Peso vs. Corruption

Posted on April 17th, 2008

THE COST OF FUEL has increased seven times last week. Oil by-products are also spiraling. With prices of prime commodities going up daily, I cannot imagine how a jobless father of a family of four can survive.

The letter written by an 11-year-old girl to her family before committing suicide in Davao City two months ago disproved the claims of hypocrites in the government that our economy is growing strong. Probably, they were referring to the peso versus the U.S.  dollar.

Last week a kilo of second class rice cost only P28. Today it is P34. Without the imported rice of the National Food Authority (NFA), the middle-class family of six can hardly make both ends meet. What would happen if the breadwinner had no fixed income?

A U.S. magazine reported that 11 million Filipinos are living on a one-dollar budget per day. This P41 income a day is only good for two meals of the family.

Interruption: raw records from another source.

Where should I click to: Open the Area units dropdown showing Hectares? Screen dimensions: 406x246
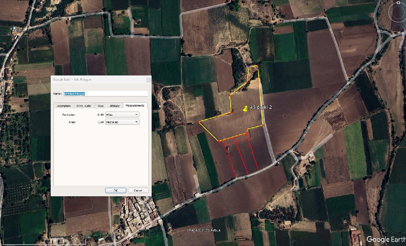point(122,122)
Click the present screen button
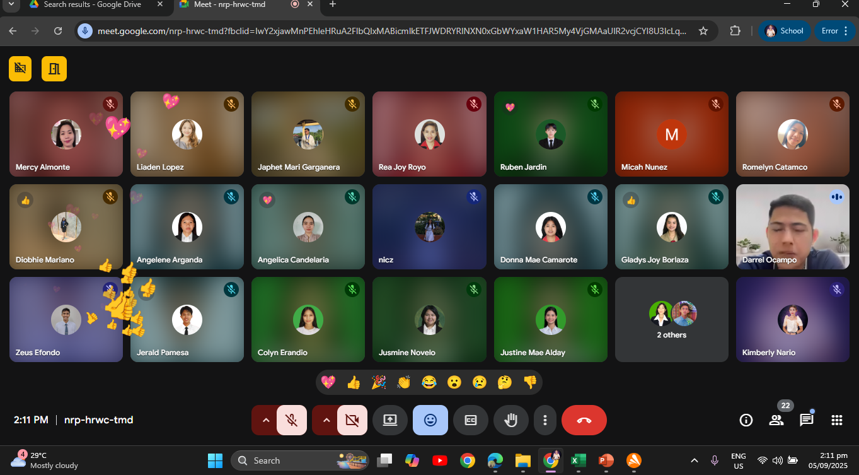 point(390,420)
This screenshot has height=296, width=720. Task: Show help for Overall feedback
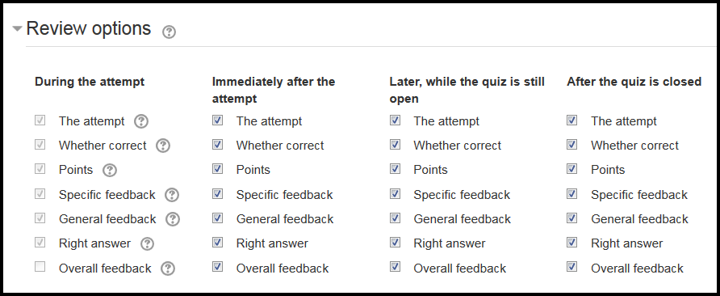tap(168, 269)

Nothing is left for clothing, medicines, household needs and children’s education.

Government officials have failed to address the country’s poverty problem, primarily the three basic needs of man which are food, clothing and shelter. Deliberate or not, officials play deaf to the abuses of the oil cartel as they easily yield to the temptation of greed!

Their silence is injustice feeding revenge. Our foreign debt has reached trillions. Now every Filipino including those unborn must contribute P40,000 each to pay off our foreign debts.  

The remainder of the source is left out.